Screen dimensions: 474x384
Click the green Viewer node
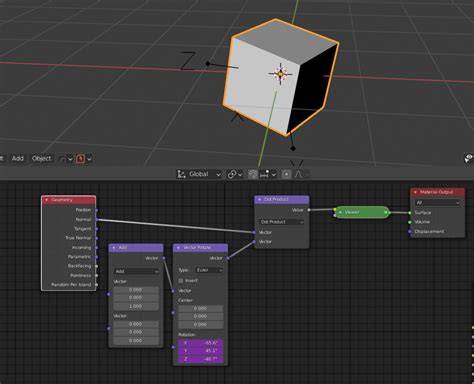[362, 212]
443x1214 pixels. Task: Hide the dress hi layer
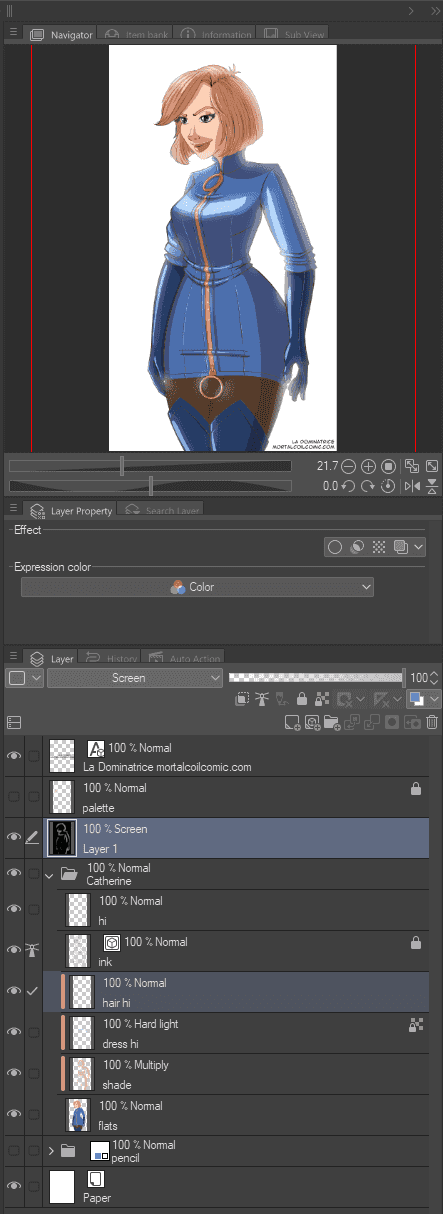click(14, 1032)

++++++++++++++++++++

▶ [ACTIVITY]: Each entry should be set down exactly, pictures excluded.

▶ [EXERCISE ANSWER]:
Screen dimensions: 474x384
Click the green Viewer node
[362, 212]
443x1214 pixels. Task: Hide the dress hi layer
click(14, 1032)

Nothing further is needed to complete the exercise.